Top of AVAILABLE RECORDS
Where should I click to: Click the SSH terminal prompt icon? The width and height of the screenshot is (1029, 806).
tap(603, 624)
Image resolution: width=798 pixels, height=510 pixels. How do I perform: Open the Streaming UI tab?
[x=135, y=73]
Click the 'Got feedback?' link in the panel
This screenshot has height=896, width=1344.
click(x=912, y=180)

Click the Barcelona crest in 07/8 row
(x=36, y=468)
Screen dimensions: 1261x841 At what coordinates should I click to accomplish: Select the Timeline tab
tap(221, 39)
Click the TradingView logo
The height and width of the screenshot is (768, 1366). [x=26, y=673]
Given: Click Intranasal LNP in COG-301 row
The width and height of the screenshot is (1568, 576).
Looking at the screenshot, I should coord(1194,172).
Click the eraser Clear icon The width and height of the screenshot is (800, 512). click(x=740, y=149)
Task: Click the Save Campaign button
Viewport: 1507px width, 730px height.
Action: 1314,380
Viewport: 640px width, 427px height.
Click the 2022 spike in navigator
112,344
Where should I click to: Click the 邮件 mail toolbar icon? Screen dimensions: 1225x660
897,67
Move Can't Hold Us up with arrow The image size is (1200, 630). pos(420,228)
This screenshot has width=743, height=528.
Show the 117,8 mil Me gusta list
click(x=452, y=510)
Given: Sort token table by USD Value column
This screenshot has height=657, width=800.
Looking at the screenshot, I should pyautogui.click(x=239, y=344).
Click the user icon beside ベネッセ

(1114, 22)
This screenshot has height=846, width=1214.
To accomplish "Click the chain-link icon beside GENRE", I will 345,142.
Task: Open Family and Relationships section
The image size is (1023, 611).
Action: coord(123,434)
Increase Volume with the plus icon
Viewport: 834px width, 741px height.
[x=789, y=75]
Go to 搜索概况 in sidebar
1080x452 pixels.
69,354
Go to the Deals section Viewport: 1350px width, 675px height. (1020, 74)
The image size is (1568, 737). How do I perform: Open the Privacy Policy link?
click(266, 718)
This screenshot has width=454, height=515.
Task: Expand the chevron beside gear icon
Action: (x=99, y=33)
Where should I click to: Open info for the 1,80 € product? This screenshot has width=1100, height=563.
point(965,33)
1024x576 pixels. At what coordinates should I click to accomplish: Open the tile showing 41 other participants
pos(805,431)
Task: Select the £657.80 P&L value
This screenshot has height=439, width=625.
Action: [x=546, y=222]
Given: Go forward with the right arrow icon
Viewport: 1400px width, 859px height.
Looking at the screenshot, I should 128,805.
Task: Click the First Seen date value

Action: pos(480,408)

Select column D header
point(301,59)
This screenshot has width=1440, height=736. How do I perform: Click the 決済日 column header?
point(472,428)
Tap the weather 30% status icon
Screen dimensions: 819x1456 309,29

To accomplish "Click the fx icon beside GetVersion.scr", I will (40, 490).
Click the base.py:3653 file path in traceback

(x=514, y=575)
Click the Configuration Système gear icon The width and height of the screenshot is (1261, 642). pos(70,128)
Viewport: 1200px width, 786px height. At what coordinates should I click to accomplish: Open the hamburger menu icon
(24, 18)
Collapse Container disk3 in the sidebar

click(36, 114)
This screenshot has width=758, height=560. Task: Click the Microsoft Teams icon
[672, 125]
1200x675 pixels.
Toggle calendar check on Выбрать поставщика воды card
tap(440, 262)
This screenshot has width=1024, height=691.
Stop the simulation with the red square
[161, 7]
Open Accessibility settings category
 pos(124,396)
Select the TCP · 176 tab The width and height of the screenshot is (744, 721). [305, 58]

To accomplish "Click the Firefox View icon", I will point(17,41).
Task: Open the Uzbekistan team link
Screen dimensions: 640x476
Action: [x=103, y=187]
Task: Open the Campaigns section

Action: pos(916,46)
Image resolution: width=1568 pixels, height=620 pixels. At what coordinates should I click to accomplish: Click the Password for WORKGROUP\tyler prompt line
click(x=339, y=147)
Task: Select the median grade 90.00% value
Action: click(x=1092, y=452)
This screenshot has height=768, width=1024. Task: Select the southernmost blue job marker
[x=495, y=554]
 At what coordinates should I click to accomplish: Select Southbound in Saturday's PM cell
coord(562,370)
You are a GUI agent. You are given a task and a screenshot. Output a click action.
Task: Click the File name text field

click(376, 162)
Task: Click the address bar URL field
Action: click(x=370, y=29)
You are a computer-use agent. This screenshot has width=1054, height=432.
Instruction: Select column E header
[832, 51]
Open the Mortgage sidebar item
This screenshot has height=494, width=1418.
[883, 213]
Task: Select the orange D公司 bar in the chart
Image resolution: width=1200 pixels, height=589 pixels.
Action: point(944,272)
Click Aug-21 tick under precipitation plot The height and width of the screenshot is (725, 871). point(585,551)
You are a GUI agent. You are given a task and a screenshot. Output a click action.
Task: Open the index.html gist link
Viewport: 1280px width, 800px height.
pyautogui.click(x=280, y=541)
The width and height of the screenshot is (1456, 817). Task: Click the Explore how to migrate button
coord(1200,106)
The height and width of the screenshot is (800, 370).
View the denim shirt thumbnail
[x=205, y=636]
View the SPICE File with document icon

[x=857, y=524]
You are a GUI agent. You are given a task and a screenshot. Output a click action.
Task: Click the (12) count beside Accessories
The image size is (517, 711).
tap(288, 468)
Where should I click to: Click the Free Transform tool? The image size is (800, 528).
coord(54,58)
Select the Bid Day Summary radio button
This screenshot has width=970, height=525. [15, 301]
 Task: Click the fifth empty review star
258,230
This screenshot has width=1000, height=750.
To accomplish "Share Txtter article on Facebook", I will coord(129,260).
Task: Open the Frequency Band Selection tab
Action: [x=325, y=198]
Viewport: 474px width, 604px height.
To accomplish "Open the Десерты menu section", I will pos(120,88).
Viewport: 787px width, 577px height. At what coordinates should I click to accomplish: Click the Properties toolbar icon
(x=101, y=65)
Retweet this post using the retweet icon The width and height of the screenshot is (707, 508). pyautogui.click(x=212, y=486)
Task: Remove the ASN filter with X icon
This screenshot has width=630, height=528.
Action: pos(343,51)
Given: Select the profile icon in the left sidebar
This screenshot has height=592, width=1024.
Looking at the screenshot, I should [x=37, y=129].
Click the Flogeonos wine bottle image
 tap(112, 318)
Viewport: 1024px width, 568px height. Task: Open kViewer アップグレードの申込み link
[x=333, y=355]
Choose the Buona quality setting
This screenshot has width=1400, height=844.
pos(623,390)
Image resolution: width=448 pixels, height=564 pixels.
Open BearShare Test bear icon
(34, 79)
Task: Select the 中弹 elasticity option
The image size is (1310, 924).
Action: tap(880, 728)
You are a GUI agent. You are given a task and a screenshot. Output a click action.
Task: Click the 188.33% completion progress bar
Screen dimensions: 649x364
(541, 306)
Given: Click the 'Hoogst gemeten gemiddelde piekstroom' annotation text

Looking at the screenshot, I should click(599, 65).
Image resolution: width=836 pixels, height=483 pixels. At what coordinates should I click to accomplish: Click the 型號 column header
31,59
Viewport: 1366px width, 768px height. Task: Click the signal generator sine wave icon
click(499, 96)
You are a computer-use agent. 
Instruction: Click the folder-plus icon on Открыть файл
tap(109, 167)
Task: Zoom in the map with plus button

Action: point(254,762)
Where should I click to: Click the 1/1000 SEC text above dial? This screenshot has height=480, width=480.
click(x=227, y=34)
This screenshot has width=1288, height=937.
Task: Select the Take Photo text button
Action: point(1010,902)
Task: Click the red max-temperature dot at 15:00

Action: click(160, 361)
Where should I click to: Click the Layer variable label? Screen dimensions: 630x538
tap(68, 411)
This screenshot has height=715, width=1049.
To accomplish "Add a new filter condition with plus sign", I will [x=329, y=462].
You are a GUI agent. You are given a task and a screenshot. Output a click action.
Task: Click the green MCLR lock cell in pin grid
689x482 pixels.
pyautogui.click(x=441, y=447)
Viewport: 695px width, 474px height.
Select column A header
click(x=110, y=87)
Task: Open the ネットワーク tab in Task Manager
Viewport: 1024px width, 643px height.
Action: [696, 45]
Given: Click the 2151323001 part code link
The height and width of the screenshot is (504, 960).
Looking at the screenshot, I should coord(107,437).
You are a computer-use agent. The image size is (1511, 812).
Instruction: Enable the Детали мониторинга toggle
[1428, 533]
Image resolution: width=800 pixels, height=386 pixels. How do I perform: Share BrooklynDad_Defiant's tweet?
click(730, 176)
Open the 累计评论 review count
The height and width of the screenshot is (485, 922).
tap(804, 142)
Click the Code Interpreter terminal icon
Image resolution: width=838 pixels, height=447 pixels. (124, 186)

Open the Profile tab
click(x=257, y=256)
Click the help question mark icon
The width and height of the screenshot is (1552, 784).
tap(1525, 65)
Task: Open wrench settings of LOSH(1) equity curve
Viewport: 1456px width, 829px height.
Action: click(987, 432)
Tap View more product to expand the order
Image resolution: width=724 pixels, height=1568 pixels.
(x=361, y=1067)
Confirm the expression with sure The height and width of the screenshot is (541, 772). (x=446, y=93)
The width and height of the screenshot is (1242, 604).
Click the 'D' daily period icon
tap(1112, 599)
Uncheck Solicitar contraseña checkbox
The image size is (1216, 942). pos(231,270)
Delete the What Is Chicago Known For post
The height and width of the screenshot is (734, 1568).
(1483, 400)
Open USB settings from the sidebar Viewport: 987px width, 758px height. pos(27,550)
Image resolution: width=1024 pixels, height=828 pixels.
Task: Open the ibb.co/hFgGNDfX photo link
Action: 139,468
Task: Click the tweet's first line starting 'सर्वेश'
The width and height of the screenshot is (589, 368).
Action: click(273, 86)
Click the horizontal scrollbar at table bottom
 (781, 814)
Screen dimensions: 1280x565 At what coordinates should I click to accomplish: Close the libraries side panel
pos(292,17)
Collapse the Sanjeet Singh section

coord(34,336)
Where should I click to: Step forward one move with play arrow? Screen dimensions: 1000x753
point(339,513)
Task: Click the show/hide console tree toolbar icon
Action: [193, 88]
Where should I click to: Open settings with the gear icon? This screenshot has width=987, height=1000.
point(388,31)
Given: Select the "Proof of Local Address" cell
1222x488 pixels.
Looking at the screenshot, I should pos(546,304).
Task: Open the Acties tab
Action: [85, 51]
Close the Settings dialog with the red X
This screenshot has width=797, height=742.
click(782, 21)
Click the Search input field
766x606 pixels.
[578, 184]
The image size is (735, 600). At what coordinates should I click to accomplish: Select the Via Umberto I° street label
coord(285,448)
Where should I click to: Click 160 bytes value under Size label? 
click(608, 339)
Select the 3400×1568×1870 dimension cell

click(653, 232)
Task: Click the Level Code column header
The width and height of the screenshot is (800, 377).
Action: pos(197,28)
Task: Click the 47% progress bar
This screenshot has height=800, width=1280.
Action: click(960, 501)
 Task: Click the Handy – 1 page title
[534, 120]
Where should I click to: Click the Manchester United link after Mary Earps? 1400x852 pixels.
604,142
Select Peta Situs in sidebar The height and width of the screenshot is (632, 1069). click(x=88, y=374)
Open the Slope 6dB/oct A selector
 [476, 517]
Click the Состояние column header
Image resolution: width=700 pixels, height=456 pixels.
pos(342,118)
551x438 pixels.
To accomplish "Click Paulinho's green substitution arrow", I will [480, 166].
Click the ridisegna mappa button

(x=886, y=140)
Bottom of AVAILABLE RECORDS
§ **TASK OBJECTIVE**: Which lines of the data above contain the string "progress"? Copy each of them.

§ **EXPECTED OUTPUT**:
Task: Click the 188.33% completion progress bar
Task: Click the 47% progress bar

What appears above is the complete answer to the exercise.